_TASK BRIEF:_
For every entry that follows, return an identical copy.

_DATA SECTION:_
▼▼▼
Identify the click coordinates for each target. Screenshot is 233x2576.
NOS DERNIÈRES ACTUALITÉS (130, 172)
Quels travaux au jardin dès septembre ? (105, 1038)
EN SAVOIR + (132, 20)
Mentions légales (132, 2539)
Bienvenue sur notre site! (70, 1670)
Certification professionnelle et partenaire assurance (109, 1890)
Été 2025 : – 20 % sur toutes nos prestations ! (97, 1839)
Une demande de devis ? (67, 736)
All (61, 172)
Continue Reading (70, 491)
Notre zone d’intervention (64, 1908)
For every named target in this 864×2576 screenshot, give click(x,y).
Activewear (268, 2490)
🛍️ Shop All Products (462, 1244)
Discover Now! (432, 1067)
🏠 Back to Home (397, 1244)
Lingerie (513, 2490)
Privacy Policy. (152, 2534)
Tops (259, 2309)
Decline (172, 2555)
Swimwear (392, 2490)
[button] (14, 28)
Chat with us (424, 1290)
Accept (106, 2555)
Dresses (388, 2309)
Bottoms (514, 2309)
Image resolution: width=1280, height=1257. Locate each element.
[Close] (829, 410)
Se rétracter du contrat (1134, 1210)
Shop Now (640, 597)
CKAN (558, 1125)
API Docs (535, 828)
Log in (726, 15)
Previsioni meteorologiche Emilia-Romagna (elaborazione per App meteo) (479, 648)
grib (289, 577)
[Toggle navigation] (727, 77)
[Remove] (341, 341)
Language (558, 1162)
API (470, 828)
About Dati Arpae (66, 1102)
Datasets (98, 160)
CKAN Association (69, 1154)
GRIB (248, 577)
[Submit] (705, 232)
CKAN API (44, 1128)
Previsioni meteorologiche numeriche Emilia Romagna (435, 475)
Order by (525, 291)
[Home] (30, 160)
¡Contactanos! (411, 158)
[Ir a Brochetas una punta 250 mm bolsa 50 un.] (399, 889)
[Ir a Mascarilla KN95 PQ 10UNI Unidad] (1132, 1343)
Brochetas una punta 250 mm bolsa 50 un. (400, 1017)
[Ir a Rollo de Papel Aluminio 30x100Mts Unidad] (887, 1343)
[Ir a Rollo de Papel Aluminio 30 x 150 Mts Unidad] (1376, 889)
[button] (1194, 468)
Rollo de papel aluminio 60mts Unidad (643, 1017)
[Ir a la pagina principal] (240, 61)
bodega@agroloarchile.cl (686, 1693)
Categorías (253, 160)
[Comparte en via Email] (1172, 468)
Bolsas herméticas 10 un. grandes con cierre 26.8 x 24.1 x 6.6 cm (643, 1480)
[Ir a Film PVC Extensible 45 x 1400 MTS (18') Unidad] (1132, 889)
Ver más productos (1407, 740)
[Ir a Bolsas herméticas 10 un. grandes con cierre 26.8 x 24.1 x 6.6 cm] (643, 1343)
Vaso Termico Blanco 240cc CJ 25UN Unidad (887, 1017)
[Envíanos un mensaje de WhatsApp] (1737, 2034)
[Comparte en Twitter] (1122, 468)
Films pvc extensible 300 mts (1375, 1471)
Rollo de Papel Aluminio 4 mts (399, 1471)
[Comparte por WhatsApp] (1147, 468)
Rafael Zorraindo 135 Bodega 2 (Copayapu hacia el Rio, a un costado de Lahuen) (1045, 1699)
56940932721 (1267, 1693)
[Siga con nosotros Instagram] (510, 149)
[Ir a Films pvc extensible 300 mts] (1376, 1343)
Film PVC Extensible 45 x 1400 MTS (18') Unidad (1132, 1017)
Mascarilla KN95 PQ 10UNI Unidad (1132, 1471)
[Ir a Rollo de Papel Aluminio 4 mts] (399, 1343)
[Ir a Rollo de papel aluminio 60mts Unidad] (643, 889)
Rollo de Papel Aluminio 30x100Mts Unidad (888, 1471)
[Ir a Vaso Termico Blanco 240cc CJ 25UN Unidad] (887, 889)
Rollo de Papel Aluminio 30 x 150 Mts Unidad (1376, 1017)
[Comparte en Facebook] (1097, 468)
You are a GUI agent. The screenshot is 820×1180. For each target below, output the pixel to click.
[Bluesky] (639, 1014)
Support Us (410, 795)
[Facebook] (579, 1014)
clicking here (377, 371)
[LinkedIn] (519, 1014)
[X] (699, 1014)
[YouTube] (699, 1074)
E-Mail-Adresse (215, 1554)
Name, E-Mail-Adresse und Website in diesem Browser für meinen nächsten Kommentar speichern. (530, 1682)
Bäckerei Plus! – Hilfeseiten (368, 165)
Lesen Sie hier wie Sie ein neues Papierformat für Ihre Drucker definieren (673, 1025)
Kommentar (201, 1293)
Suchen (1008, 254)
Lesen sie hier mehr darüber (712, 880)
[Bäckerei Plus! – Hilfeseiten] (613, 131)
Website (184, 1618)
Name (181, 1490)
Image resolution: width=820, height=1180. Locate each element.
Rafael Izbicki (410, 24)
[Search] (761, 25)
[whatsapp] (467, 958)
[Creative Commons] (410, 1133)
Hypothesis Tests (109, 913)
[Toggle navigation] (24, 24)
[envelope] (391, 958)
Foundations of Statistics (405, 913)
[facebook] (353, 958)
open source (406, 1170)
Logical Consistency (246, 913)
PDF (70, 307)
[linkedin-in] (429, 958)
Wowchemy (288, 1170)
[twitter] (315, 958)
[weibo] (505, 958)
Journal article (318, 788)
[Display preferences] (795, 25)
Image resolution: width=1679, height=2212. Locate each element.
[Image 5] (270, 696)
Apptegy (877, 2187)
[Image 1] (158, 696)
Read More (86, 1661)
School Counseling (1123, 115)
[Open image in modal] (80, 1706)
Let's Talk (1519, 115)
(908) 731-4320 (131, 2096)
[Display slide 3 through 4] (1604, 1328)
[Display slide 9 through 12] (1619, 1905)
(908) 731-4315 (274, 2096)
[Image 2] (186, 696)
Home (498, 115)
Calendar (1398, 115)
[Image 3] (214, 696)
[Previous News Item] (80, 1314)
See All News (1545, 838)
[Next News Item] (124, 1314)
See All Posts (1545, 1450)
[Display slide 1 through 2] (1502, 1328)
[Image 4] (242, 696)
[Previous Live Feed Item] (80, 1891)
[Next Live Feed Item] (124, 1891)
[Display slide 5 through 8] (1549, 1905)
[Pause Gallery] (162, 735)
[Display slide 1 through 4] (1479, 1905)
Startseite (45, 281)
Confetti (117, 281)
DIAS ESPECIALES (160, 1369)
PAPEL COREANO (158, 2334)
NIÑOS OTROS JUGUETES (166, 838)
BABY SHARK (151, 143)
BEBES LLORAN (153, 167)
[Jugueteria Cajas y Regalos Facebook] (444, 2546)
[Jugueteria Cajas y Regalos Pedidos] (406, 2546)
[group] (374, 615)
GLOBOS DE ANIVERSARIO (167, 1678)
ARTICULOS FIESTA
▲▲▲
_TASK ANSWER:_
Identify the click coordinates for each target. Screenshot is 233x2576.
NOS DERNIÈRES ACTUALITÉS (130, 172)
Quels travaux au jardin dès septembre ? (105, 1038)
EN SAVOIR + (132, 20)
Mentions légales (132, 2539)
Bienvenue sur notre site! (70, 1670)
Certification professionnelle et partenaire assurance (109, 1890)
Été 2025 : – 20 % sur toutes nos prestations ! (97, 1839)
Une demande de devis ? (67, 736)
All (61, 172)
Continue Reading (70, 491)
Notre zone d’intervention (64, 1908)
For every named target in this 864×2576 screenshot, give click(x,y).
Activewear (268, 2490)
🛍️ Shop All Products (462, 1244)
Discover Now! (432, 1067)
🏠 Back to Home (397, 1244)
Lingerie (513, 2490)
Privacy Policy. (152, 2534)
Tops (259, 2309)
Decline (172, 2555)
Swimwear (392, 2490)
[button] (14, 28)
Chat with us (424, 1290)
Accept (106, 2555)
Dresses (388, 2309)
Bottoms (514, 2309)
Image resolution: width=1280, height=1257. Locate each element.
[Close] (829, 410)
Se rétracter du contrat (1134, 1210)
Shop Now (640, 597)
CKAN (558, 1125)
API Docs (535, 828)
Log in (726, 15)
Previsioni meteorologiche Emilia-Romagna (elaborazione per App meteo) (479, 648)
grib (289, 577)
[Toggle navigation] (727, 77)
[Remove] (341, 341)
Language (558, 1162)
API (470, 828)
About Dati Arpae (66, 1102)
Datasets (98, 160)
CKAN Association (69, 1154)
GRIB (248, 577)
[Submit] (705, 232)
CKAN API (44, 1128)
Previsioni meteorologiche numeriche Emilia Romagna (435, 475)
Order by (525, 291)
[Home] (30, 160)
¡Contactanos! (411, 158)
[Ir a Brochetas una punta 250 mm bolsa 50 un.] (399, 889)
[Ir a Mascarilla KN95 PQ 10UNI Unidad] (1132, 1343)
Brochetas una punta 250 mm bolsa 50 un. (400, 1017)
[Ir a Rollo de Papel Aluminio 30x100Mts Unidad] (887, 1343)
[Ir a Rollo de Papel Aluminio 30 x 150 Mts Unidad] (1376, 889)
[button] (1194, 468)
Rollo de papel aluminio 60mts Unidad (643, 1017)
[Ir a la pagina principal] (240, 61)
bodega@agroloarchile.cl (686, 1693)
Categorías (253, 160)
[Comparte en via Email] (1172, 468)
Bolsas herméticas 10 un. grandes con cierre 26.8 x 24.1 x 6.6 cm (643, 1480)
[Ir a Film PVC Extensible 45 x 1400 MTS (18') Unidad] (1132, 889)
Ver más productos (1407, 740)
[Ir a Bolsas herméticas 10 un. grandes con cierre 26.8 x 24.1 x 6.6 cm] (643, 1343)
Vaso Termico Blanco 240cc CJ 25UN Unidad (887, 1017)
[Envíanos un mensaje de WhatsApp] (1737, 2034)
[Comparte en Twitter] (1122, 468)
Films pvc extensible 300 mts (1375, 1471)
Rollo de Papel Aluminio 4 mts (399, 1471)
[Comparte por WhatsApp] (1147, 468)
Rafael Zorraindo 135 Bodega 2 (Copayapu hacia el Rio, a un costado de Lahuen) (1045, 1699)
56940932721 (1267, 1693)
[Siga con nosotros Instagram] (510, 149)
[Ir a Films pvc extensible 300 mts] (1376, 1343)
Film PVC Extensible 45 x 1400 MTS (18') Unidad (1132, 1017)
Mascarilla KN95 PQ 10UNI Unidad (1132, 1471)
[Ir a Rollo de Papel Aluminio 4 mts] (399, 1343)
[Ir a Rollo de papel aluminio 60mts Unidad] (643, 889)
Rollo de Papel Aluminio 30x100Mts Unidad (888, 1471)
[Ir a Vaso Termico Blanco 240cc CJ 25UN Unidad] (887, 889)
Rollo de Papel Aluminio 30 x 150 Mts Unidad (1376, 1017)
[Comparte en Facebook] (1097, 468)
You are a GUI agent. The screenshot is 820×1180. For each target below, output the pixel to click.
[Bluesky] (639, 1014)
Support Us (410, 795)
[Facebook] (579, 1014)
clicking here (377, 371)
[LinkedIn] (519, 1014)
[X] (699, 1014)
[YouTube] (699, 1074)
E-Mail-Adresse (215, 1554)
Name, E-Mail-Adresse und Website in diesem Browser für meinen nächsten Kommentar speichern. (530, 1682)
Bäckerei Plus! – Hilfeseiten (368, 165)
Lesen Sie hier wie Sie ein neues Papierformat für Ihre Drucker definieren (673, 1025)
Kommentar (201, 1293)
Suchen (1008, 254)
Lesen sie hier mehr darüber (712, 880)
[Bäckerei Plus! – Hilfeseiten] (613, 131)
Website (184, 1618)
Name (181, 1490)
Image resolution: width=820, height=1180. Locate each element.
Rafael Izbicki (410, 24)
[Search] (761, 25)
[whatsapp] (467, 958)
[Creative Commons] (410, 1133)
Hypothesis Tests (109, 913)
[Toggle navigation] (24, 24)
[envelope] (391, 958)
Foundations of Statistics (405, 913)
[facebook] (353, 958)
open source (406, 1170)
Logical Consistency (246, 913)
PDF (70, 307)
[linkedin-in] (429, 958)
Wowchemy (288, 1170)
[twitter] (315, 958)
[weibo] (505, 958)
Journal article (318, 788)
[Display preferences] (795, 25)
Image resolution: width=1679, height=2212. Locate each element.
[Image 5] (270, 696)
Apptegy (877, 2187)
[Image 1] (158, 696)
Read More (86, 1661)
School Counseling (1123, 115)
[Open image in modal] (80, 1706)
Let's Talk (1519, 115)
(908) 731-4320 (131, 2096)
[Display slide 3 through 4] (1604, 1328)
[Display slide 9 through 12] (1619, 1905)
(908) 731-4315 (274, 2096)
[Image 2] (186, 696)
Home (498, 115)
Calendar (1398, 115)
[Image 3] (214, 696)
[Previous News Item] (80, 1314)
See All News (1545, 838)
[Next News Item] (124, 1314)
See All Posts (1545, 1450)
[Display slide 1 through 2] (1502, 1328)
[Image 4] (242, 696)
[Previous Live Feed Item] (80, 1891)
[Next Live Feed Item] (124, 1891)
[Display slide 5 through 8] (1549, 1905)
[Pause Gallery] (162, 735)
[Display slide 1 through 4] (1479, 1905)
Startseite (45, 281)
Confetti (117, 281)
DIAS ESPECIALES (160, 1369)
PAPEL COREANO (158, 2334)
NIÑOS OTROS JUGUETES (166, 838)
BABY SHARK (151, 143)
BEBES LLORAN (153, 167)
[Jugueteria Cajas y Regalos Facebook] (444, 2546)
[Jugueteria Cajas y Regalos Pedidos] (406, 2546)
[group] (374, 615)
GLOBOS DE ANIVERSARIO (167, 1678)
ARTICULOS FIESTA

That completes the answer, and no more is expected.